In this chapter, we covered the basics of balanced hardware and how the components in such platforms work together to achieve optimal performance. We then discussed how Oracle Exadata Database Machine components are configured in complete rack configurations. As you have seen, the overall system is built upon leading-edge CPUs, interconnect technology, and storage that evolves over time. Oracle is closely following the evolution curve of each of these components and continually reassessing how to incorporate these components in a balanced system.
Individuals in IT organizations will sometimes ask whether they can substitute their own components within the system or otherwise modify the standard configurations. Oracle does not generally allow such changes. For example, with the exception of possibly substituting your own Ethernet switch for the administrative switch that is provided, Oracle states that any other custom components and devices must reside outside of the Oracle Exadata Database Machine. However, such policy does assure the right balance, reliability, and support that most IT organizations seek from a complete Oracle platform.
Since the focus of this chapter was the hardware platform, we said very little about the software. We certainly covered that topic in Chapters 2 and 3, and refer to it throughout the rest of the book. But clearly, the differentiation for this platform is that it is a tightly integrated Oracle hardware and software solution. That makes it a unique offering compared to other Oracle database deployment options on other hardware platforms.

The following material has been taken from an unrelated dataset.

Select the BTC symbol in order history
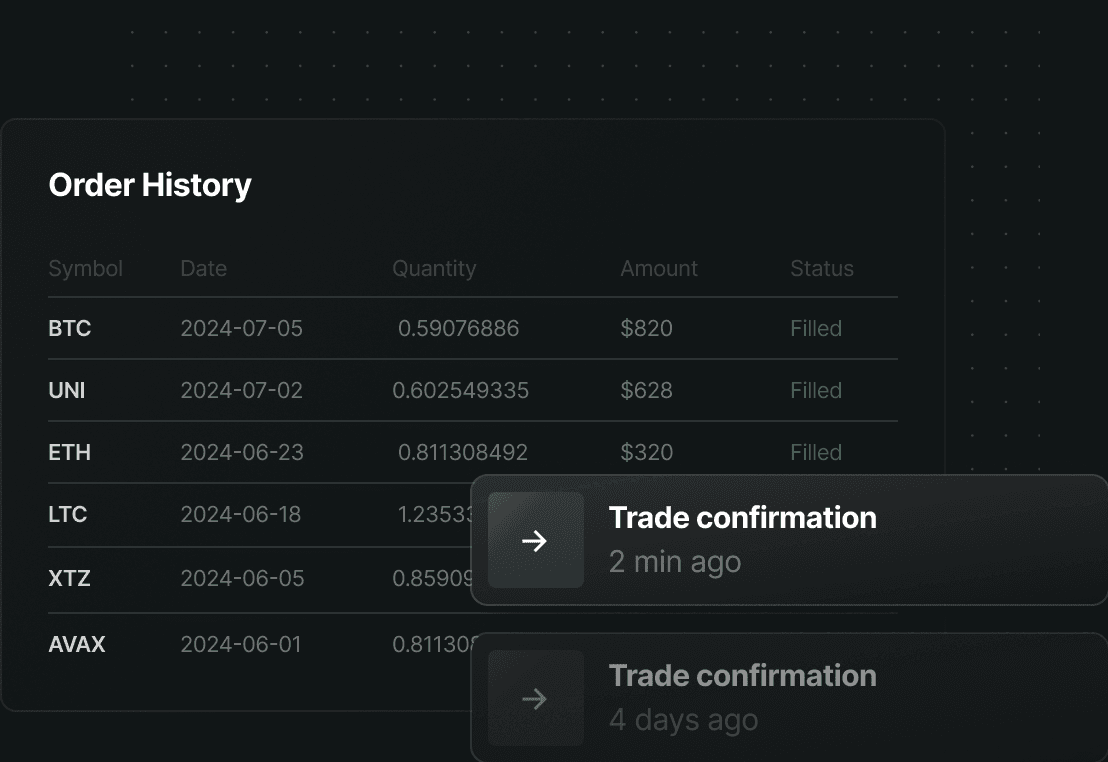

In a sense, what Oracle has created is a unique platform by assembling standard server, storage, interconnect, and database components. By building a system of standard components, Oracle should be able to take advantage of future breakthroughs in these components and continue to deliver the highest-performing complete and manageable platforms at competitive prices. In the end, you will be the true evaluator of that as you build and update your Oracle Exadata Database Machine footprint.